- [WHAT YOU NEED TO DO]
Pull out every line of the listing below that contains the string "height", and reproduce each of those lines unchanged.

● ● ● ●

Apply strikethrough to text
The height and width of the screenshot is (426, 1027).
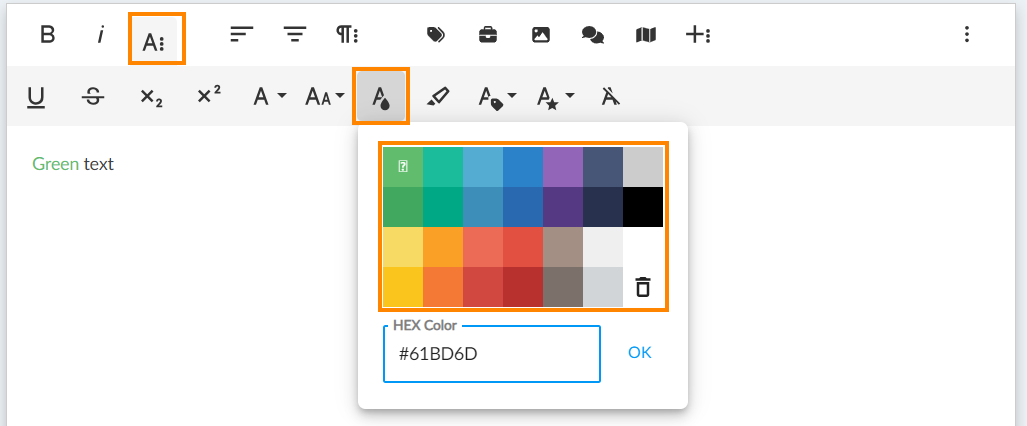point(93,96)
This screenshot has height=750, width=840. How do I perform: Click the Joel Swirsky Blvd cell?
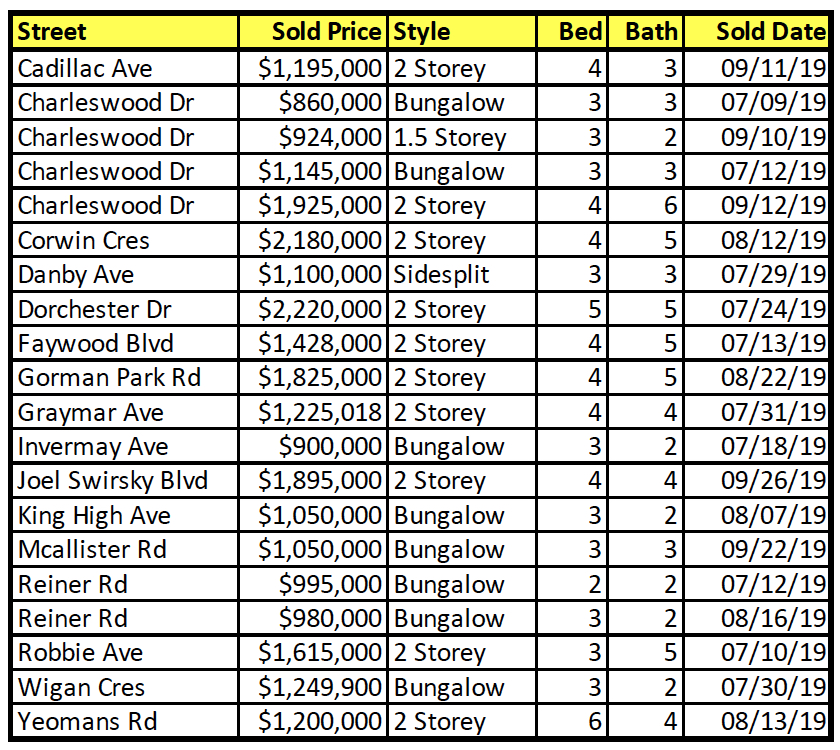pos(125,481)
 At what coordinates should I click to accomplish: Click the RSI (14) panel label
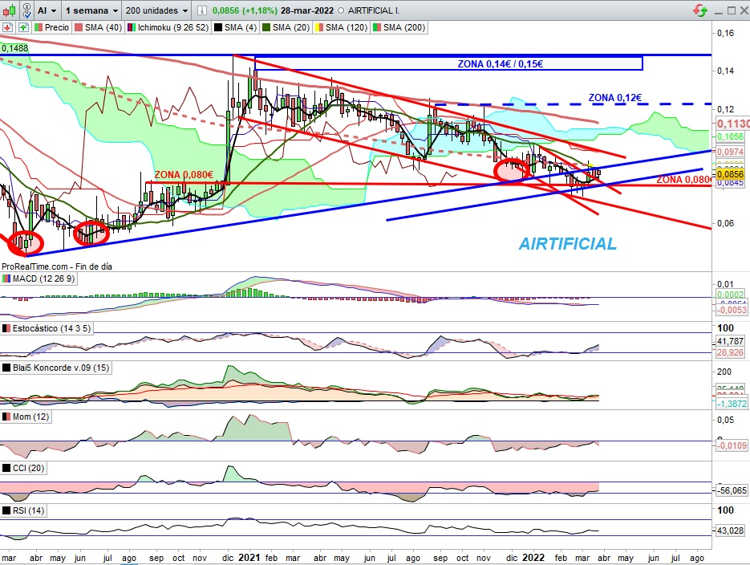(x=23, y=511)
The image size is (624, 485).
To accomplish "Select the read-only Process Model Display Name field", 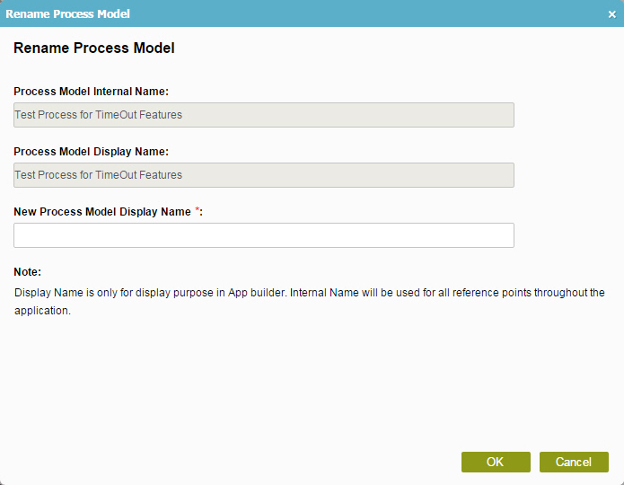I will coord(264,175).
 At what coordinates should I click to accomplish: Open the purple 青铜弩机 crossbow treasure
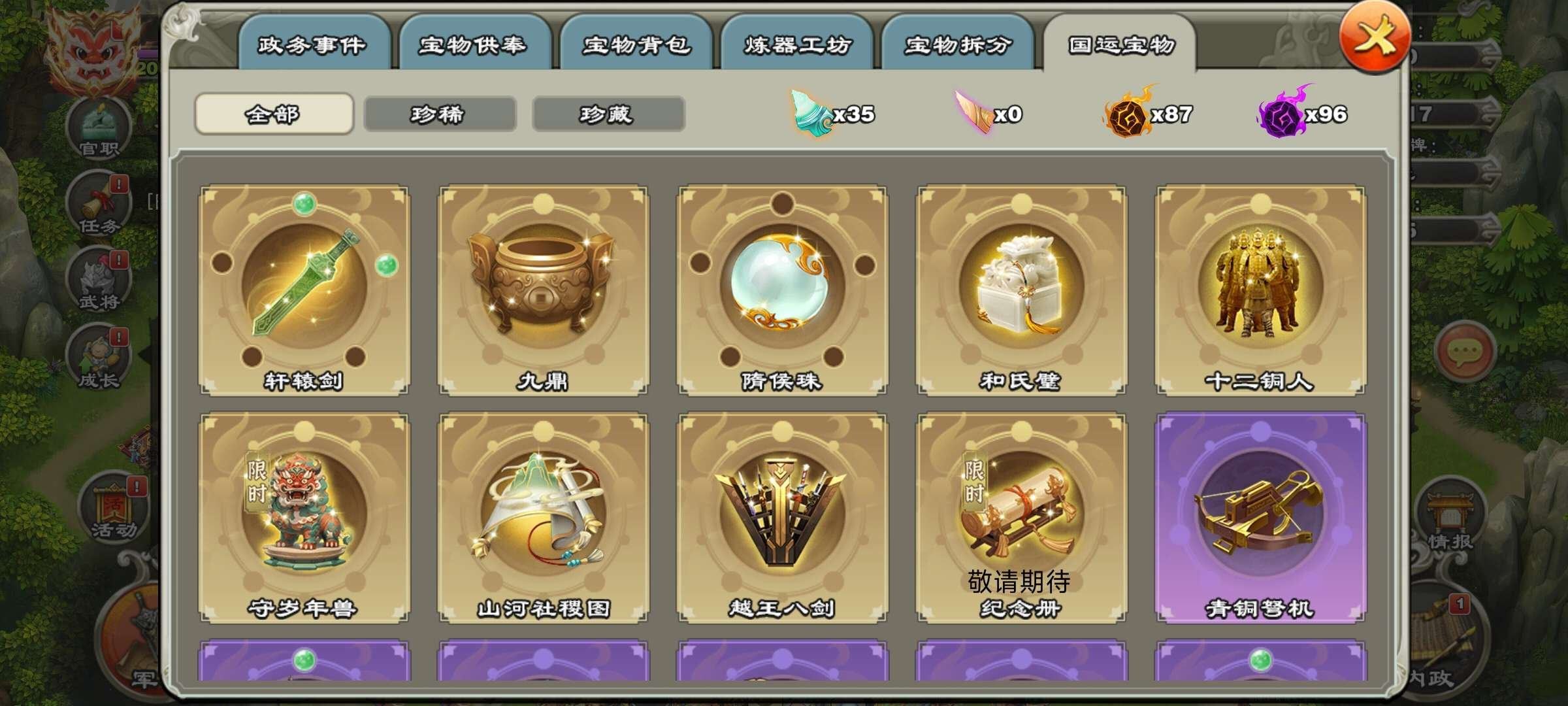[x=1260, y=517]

● ● ● ●

- [CORRECT RESPONSE]
The height and width of the screenshot is (426, 1027).
This screenshot has height=750, width=840. How do I perform: Click the Joel Swirsky Blvd cell?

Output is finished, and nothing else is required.